I see you are working on a Conference Handbook. It looks good so far.

I have a small suggestion. You need to tie together all of the Wiki pages that are part of the Conference Handbook. As it is now, a person who stumbles upon one of the sub-pages (e.g., by searching) will not understand the context of the sub-page (i.e., that it is a sub-page of the main page Conference Handbook).

I suggest three things to tie the pages together:

(1) For each sub-page (excluding the main page Conference Handbook), add "(Conference Handbook)" in parentheses to the title of the page. For example:

You can change the titles of the existing pages by using the "move" tab.

This convention makes it clear that Parsing (State of the art) is a sub-page of State of the art, rather than a general page on Parsing.

(2) At the bottom of each page, add the category "Conference Handbook". For example, see the bottom of each State of the art page. Furthermore, you should insert a little bit of text into the category page itself. For example, see Category:State of the art.

(3) At the top of each sub-page, add a brief mention that the sub-page is part of the Conference Handbook and provide a link to the main page. For example, see Phonology software, which links to the main page Tools and Software.

These changes will connect the Conference Handbook pages together. I have seen all three of these conventions in use at Wikipedia. --Pdturney 11:30, 1 July 2007 (EDT)

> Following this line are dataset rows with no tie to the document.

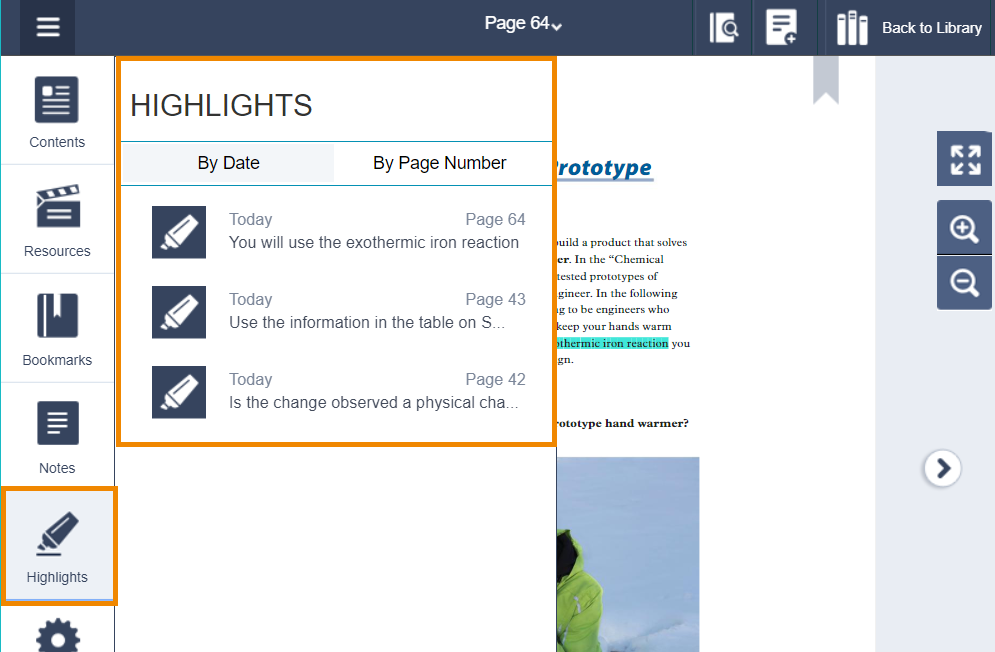Open the Contents panel
995x652 pixels.
pyautogui.click(x=57, y=112)
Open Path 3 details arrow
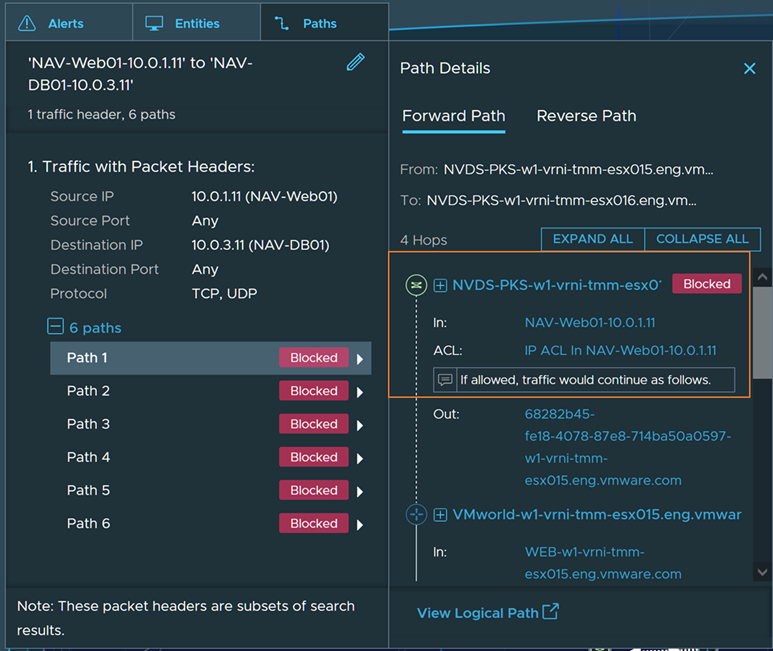The height and width of the screenshot is (651, 773). pos(360,424)
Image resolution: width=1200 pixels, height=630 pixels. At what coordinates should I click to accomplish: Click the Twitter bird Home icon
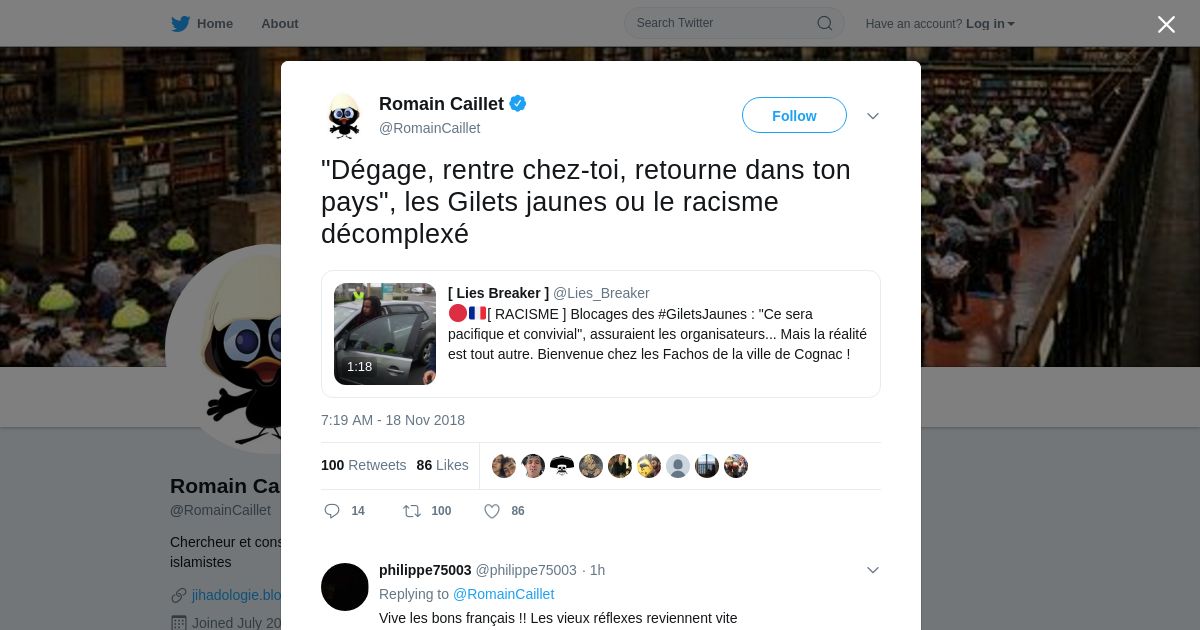click(180, 23)
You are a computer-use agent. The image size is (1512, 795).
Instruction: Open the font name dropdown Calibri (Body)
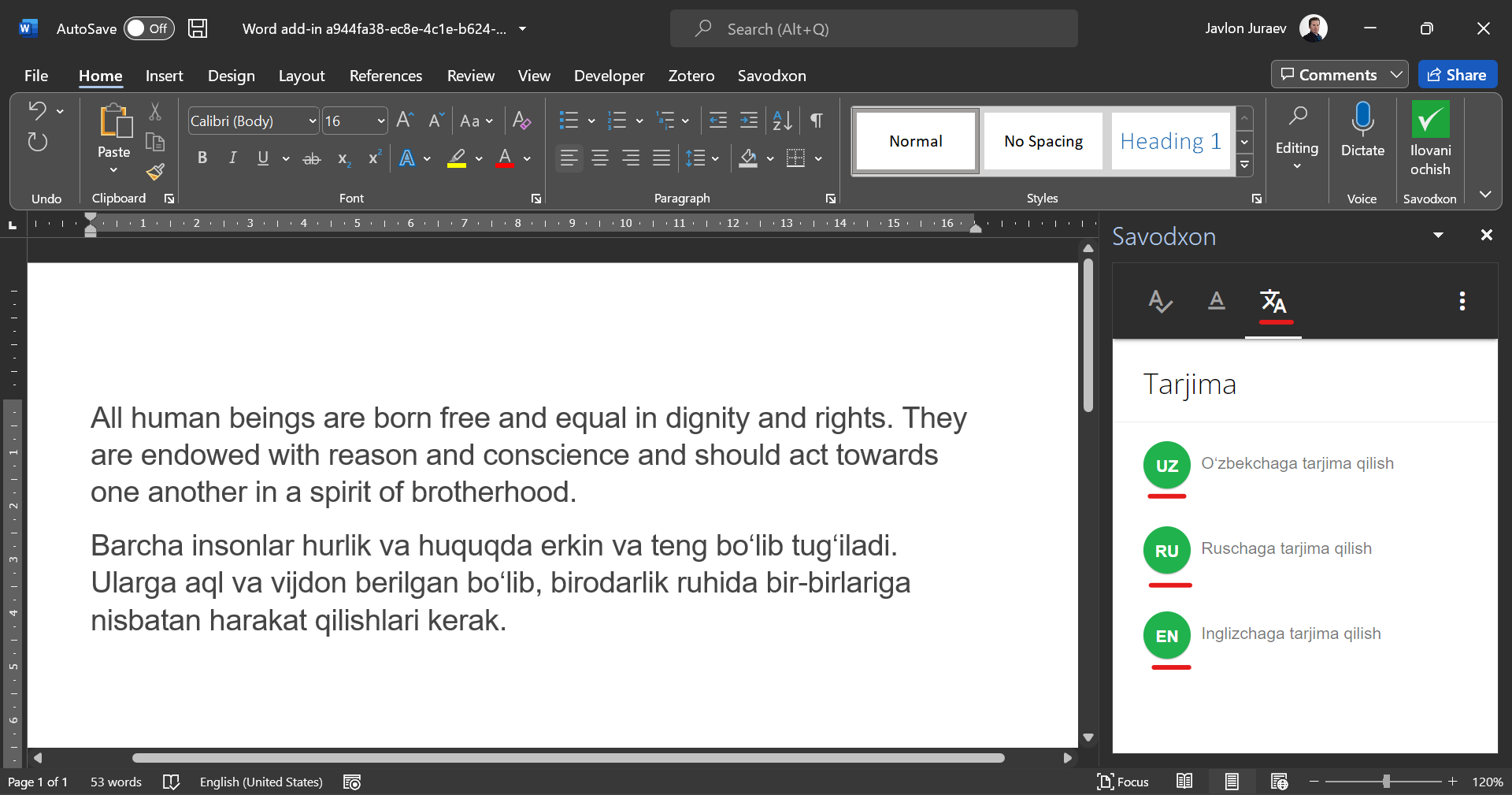pos(312,121)
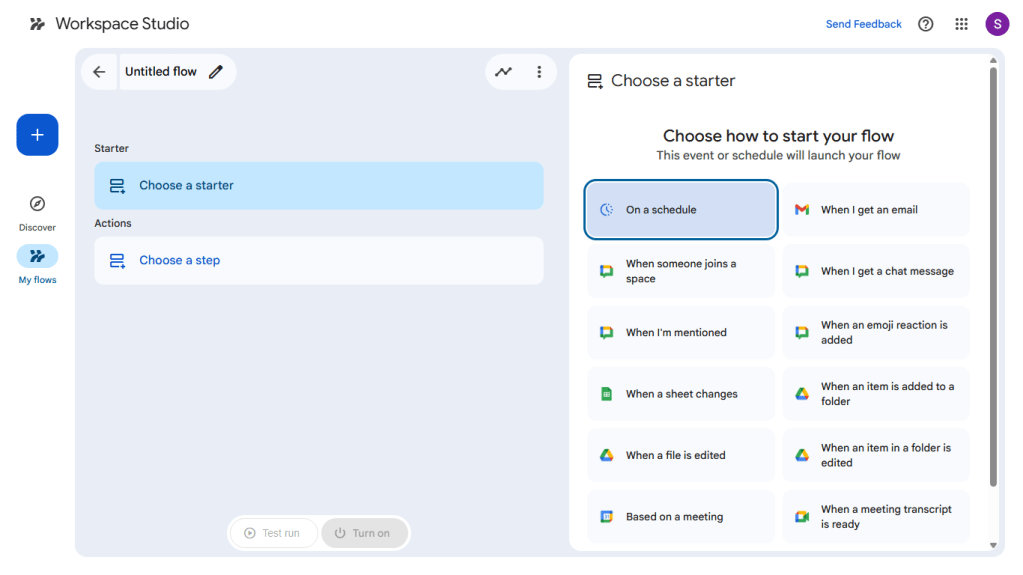This screenshot has width=1023, height=575.
Task: Click the blue plus create button
Action: point(37,135)
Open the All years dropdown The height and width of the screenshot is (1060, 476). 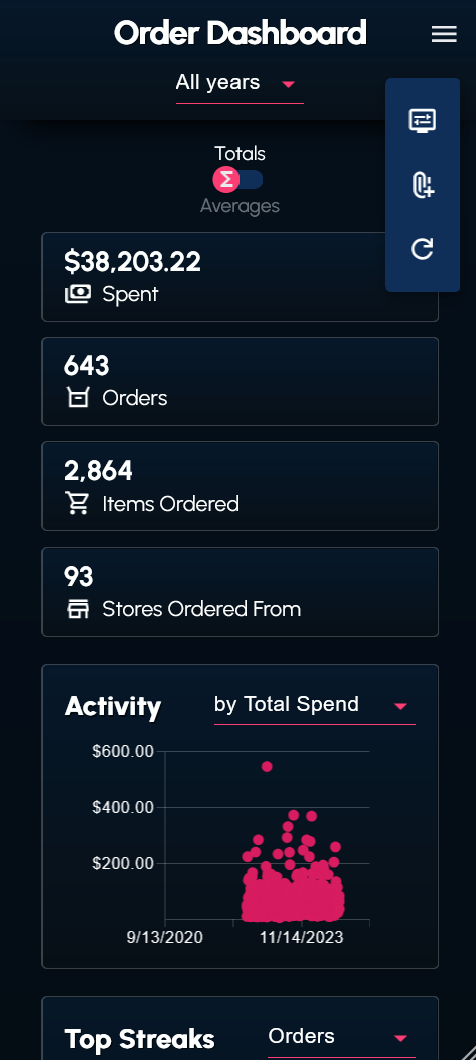click(239, 84)
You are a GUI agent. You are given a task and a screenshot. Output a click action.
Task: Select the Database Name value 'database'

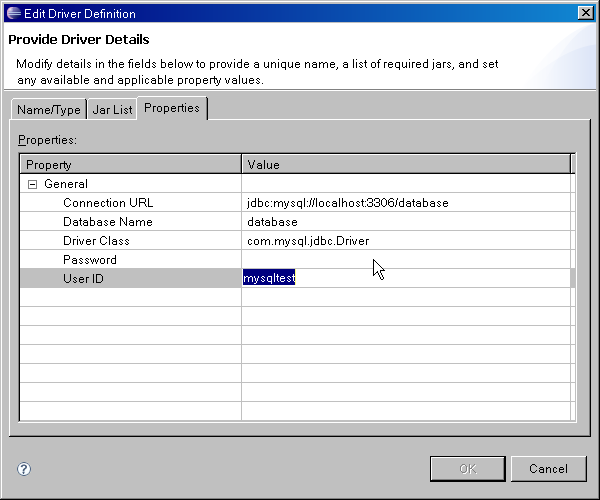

Another option would be to put everything on one page (or a small number of pages), instead of having many separate sub-pages. --Pdturney 11:33, 1 July 2007 (EDT)

Restricting Access

Drago would like to restrict access to the handbook pages to a small group of users. Is this possible in a wiki? If not, my plan was to create a separate wiki. Thanks. --Ahakim

I guess the best (simplest, least messy) option for restricting access would be to create a separate wiki. However, I would like to question the idea of restricting access. It seems to me that this is contrary to the whole spirit of wikis. Is it really necessary to restrict access? I assume that there is no secret information, so this is a question of write-access, not read-access (that is, anybody should be able to read the ACL Handbook). So why should we deny write-access to registered users of the ACL Wiki? All changes to the wiki are logged in the "history" tab for each page, and it is always possible to revert to earlier versions of a page: no information is ever lost. Since users of the ACL Wiki must log in to edit, we will have an email address associated with every change. We can see changes in the Special:Recentchanges page, which I check on a regular basis, so no change will go unnoticed. It seems to me that no harm can come from allowing any registered user of the ACL Wiki to edit the ACL Handbook. In fact, some good may come from it: some users may have some helpful changes to suggest. --Pdturney 11:12, 2 July 2007 (EDT)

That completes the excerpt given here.